Department of Emergency Medicine, University of Michigan Medical School, 2800 Plymouth Road, Ann Arbor, MI, 48109, USA; Michigan Center for Integrative Research in Critical Care, University of Michigan Medical School, 2800 Plymouth Road, Ann Arbor, MI, 48109, USA; Department of Surgery, University of Michigan Medical School, 2800 Plymouth Road, Ann Arbor, MI, 48109, USA.
Department of Emergency Medicine, University of Michigan Medical School, 2800 Plymouth Road, Ann Arbor, MI, 48109, USA; Michigan Center for Integrative Research in Critical Care, University of Michigan Medical School, 2800 Plymouth Road, Ann Arbor, MI, 48109, USA.
Resuscitation. 2021 Feb;159:28-34. doi: 10.1016/j.resuscitation.2020.12.004. Epub 2020 Dec 15.
It remains unclear whether cardiac arrest (CA) resuscitation generates aerosols that can transmit respiratory pathogens.
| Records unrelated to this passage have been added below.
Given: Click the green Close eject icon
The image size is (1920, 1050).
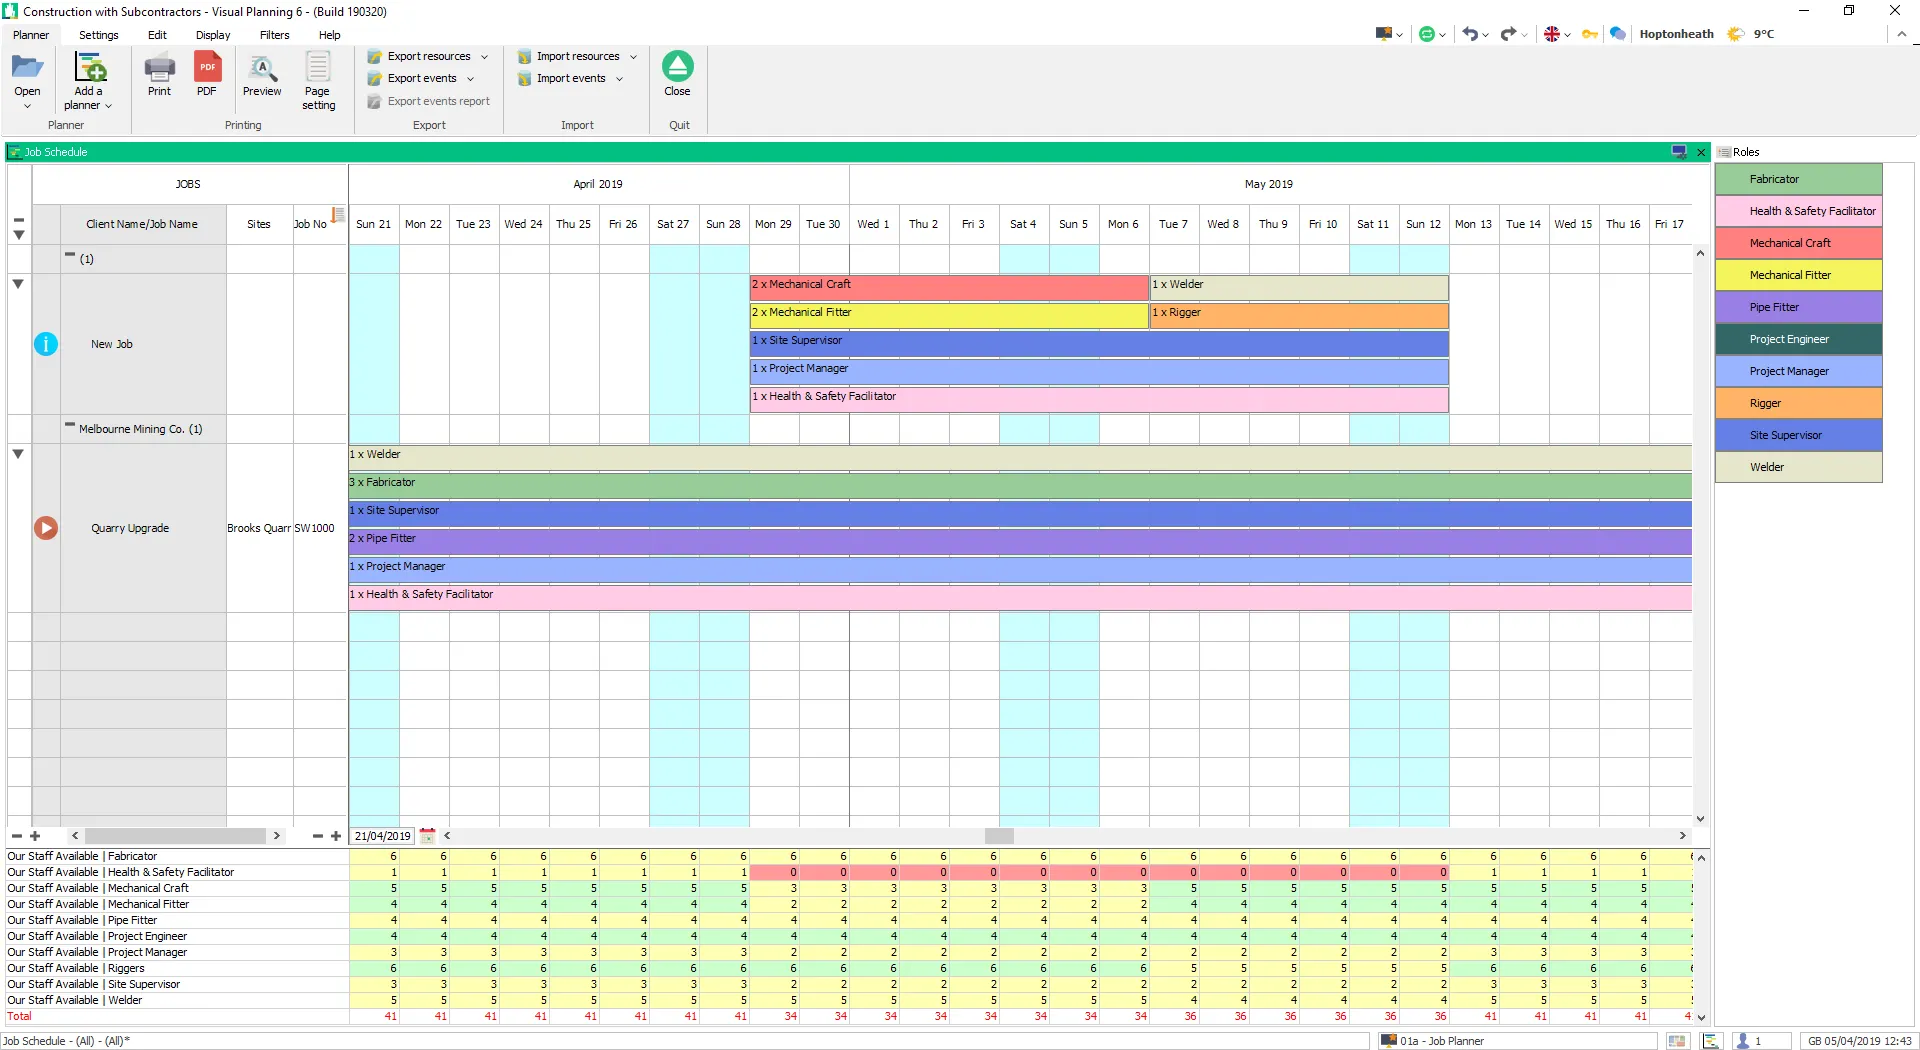Looking at the screenshot, I should point(677,67).
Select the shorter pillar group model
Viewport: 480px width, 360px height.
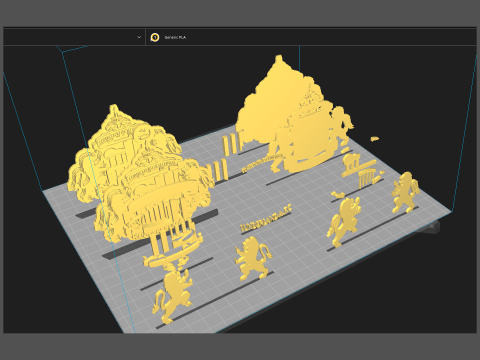[217, 171]
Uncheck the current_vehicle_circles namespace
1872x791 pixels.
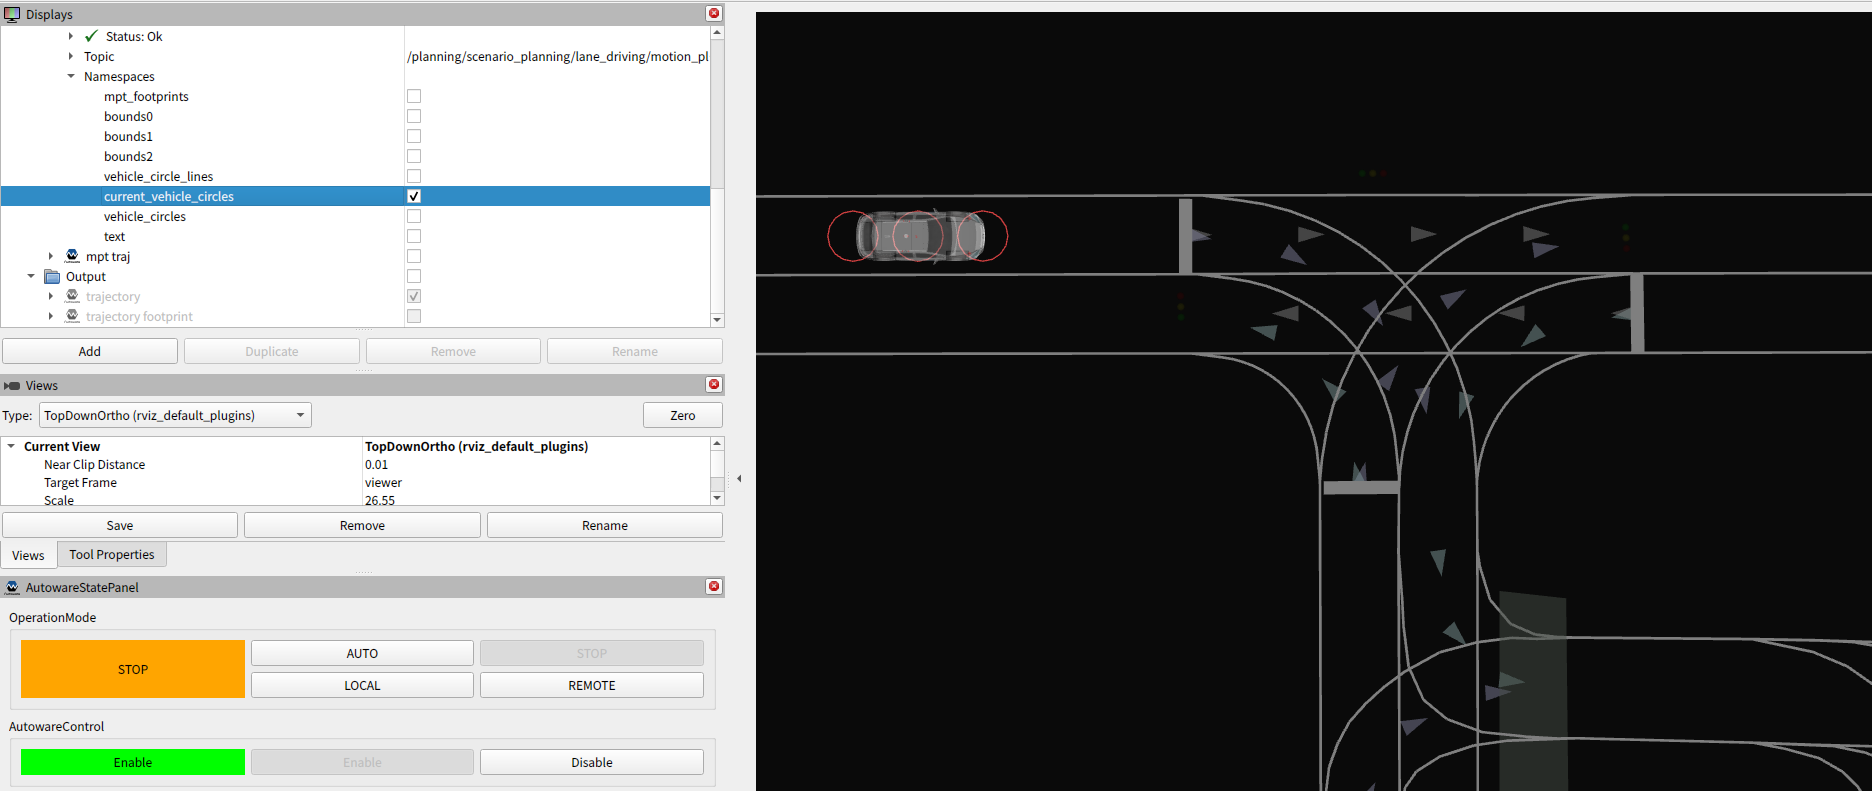point(414,196)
We hypothesize that chest compression and defibrillation generate aerosols that could contain the SARS-CoV-2 virus in a swine CA model.
To simulate witnessed CA with bystander-initiated cardiopulmonary resuscitation, 3 female non-intubated swine underwent 4 min of ventricular fibrillation without chest compression or defibrillation (no-flow) followed by ten 2-min cycles of mechanical chest compression and defibrillation without ventilation. The diameter (0.3-10 μm) and quantity of aerosols generated during 45-s intervals of no-flow and chest compression before and after defibrillation were analyzed by a particle analyzer. Aerosols generated from the coughs of 4 healthy human subjects were also compared to aerosols generated by swine.
There was no significant difference between the total aerosols generated during chest compression before defibrillation compared to no-flow. In contrast, chest compression after defibrillation generated significantly more aerosols than chest compression before defibrillation or no-flow (72.4 ± 41.6 × 10 vs 12.3 ± 8.3 × 10 vs 10.5 ± 11.2 × 10; p < 0.05), with a shift in particle size toward larger aerosols. Two consecutive human coughs generated 54.7 ± 33.9 × 10 aerosols with a size distribution smaller than post-defibrillation chest compression.
Chest compressions alone did not cause significant aerosol generation in this swine model. However, increased aerosol generation was detected during chest compression immediately following defibrillation. Additional research is needed to elucidate the clinical significance and mechanisms by which aerosol generation during chest compression is modified by defibrillation.
心脏骤停(CA)复苏是否会产生可传播呼吸道病原体的气溶胶仍不清楚。我们假设胸外按压和除颤会产生含有 SARS-CoV-2 病毒的气溶胶,这在猪 CA 模型中可以得到验证。
为了模拟有旁观者启动心肺复苏的目击性 CA,3 头未经插管的雌性猪经历了 4 分钟的心室颤动,没有进行胸外按压或除颤(无血流),然后进行了 10 个 2 分钟的机械胸外按压和除颤循环,没有通气。在无血流和除颤前后的 45 秒间隔内,通过粒子分析仪分析产生的气溶胶的直径(0.3-10μm)和数量。还将 4 名健康人体咳嗽产生的气溶胶与猪产生的气溶胶进行了比较。
与无血流相比,除颤前的胸外按压过程中产生的总气溶胶量没有显著差异。相比之下,除颤后的胸外按压比除颤前的胸外按压或无血流产生的气溶胶明显更多(72.4±41.6×10 对 12.3±8.3×10 对 10.5±11.2×10;p<0.05),并且颗粒大小分布向较大的气溶胶转移。连续两次人体咳嗽产生了 54.7±33.9×10 的气溶胶,其粒径分布小于除颤后的胸外按压。
在本猪模型中,单独的胸外按压不会导致明显的气溶胶产生。然而,在除颤后立即进行胸外按压时,检测到气溶胶生成增加。需要进一步研究阐明在胸外按压过程中,除颤如何改变气溶胶生成的临床意义和机制。